Key insights and market outlook
Presiden AS Donald Trump menyatakan akan menunjuk Ketua Federal Reserve yang mendukung pemangkasan suku bunga agresif. Trump menekankan bahwa ketua baru tersebut akan percaya pada suku bunga yang jauh lebih rendah, yang akan menyebabkan cicilan kredit pemilikan rumah menjadi lebih rendah. Pengumuman ini muncul saat Trump bersiap untuk menominasikan Ketua Fed berikutnya. Keputusan ini mencerminkan pengaruh Trump yang terus berlanjut dalam diskusi kebijakan moneter AS.
Presiden AS Donald Trump telah mengindikasikan bahwa penunjukannya berikutnya untuk Ketua Federal Reserve akan jatuh pada seseorang yang sangat mendukung pengurangan suku bunga yang agresif. Selama pidato nasional pada Rabu, 17 Desember 2025, Trump menekankan bahwa ketua baru tersebut akan mendukung suku bunga yang jauh lebih rendah.
Potensi penurunan suku bunga memiliki implikasi langsung bagi berbagai sektor ekonomi. Suku bunga hipotek diperkirakan akan menurun, membuat kepemilikan rumah lebih terjangkau karena cicilan bulanan menurun. Langkah ini sejalan dengan agenda ekonomi Trump yang lebih luas, yang berfokus pada stimulasi pertumbuhan melalui kebijakan moneter yang akomodatif.
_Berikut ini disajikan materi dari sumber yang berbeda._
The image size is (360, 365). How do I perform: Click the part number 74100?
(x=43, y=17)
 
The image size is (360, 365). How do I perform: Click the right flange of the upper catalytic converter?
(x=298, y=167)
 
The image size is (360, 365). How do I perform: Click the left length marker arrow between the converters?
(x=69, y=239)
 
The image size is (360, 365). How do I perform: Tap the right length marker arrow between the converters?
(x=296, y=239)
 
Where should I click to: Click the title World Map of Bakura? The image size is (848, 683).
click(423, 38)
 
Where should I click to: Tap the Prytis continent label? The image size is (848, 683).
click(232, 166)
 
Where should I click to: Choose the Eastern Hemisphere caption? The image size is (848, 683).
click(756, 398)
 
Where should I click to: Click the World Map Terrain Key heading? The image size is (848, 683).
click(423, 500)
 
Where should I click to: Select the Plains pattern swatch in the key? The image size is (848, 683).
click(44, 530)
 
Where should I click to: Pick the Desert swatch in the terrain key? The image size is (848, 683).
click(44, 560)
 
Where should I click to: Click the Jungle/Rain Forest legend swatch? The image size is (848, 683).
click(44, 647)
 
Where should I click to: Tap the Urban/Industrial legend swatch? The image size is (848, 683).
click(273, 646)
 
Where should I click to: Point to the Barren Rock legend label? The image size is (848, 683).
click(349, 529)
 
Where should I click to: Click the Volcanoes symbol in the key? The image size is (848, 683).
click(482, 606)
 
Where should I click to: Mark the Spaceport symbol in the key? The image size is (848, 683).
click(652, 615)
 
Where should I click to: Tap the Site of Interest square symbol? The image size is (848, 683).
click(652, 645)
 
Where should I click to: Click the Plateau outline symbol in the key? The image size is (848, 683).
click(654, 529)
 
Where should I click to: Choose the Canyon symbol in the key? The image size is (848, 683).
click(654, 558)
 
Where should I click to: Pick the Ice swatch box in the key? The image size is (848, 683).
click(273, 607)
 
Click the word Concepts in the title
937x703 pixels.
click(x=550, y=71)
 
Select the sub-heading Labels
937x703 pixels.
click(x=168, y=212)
Pengumuman ini telah memicu diskusi di kalangan pasar keuangan dan politik. Investor memantau dengan cermat dampak potensial pada dolar AS, pasar obligasi, dan valuasi ekuitas. Secara politik, keputusan ini menunjukkan pengaruh Trump yang terus berlanjut dalam diskusi kebijakan moneter meskipun ada independensi The Fed.
Meskipun Trump belum secara resmi mengumumkan nominee, pelaku pasar sedang berspekulasi tentang calon potensial yang mungkin mendukung pemangkasan suku bunga agresif. Penunjukan ini akan sangat penting dalam membentuk arah kebijakan moneter The Fed untuk tahun-tahun mendatang.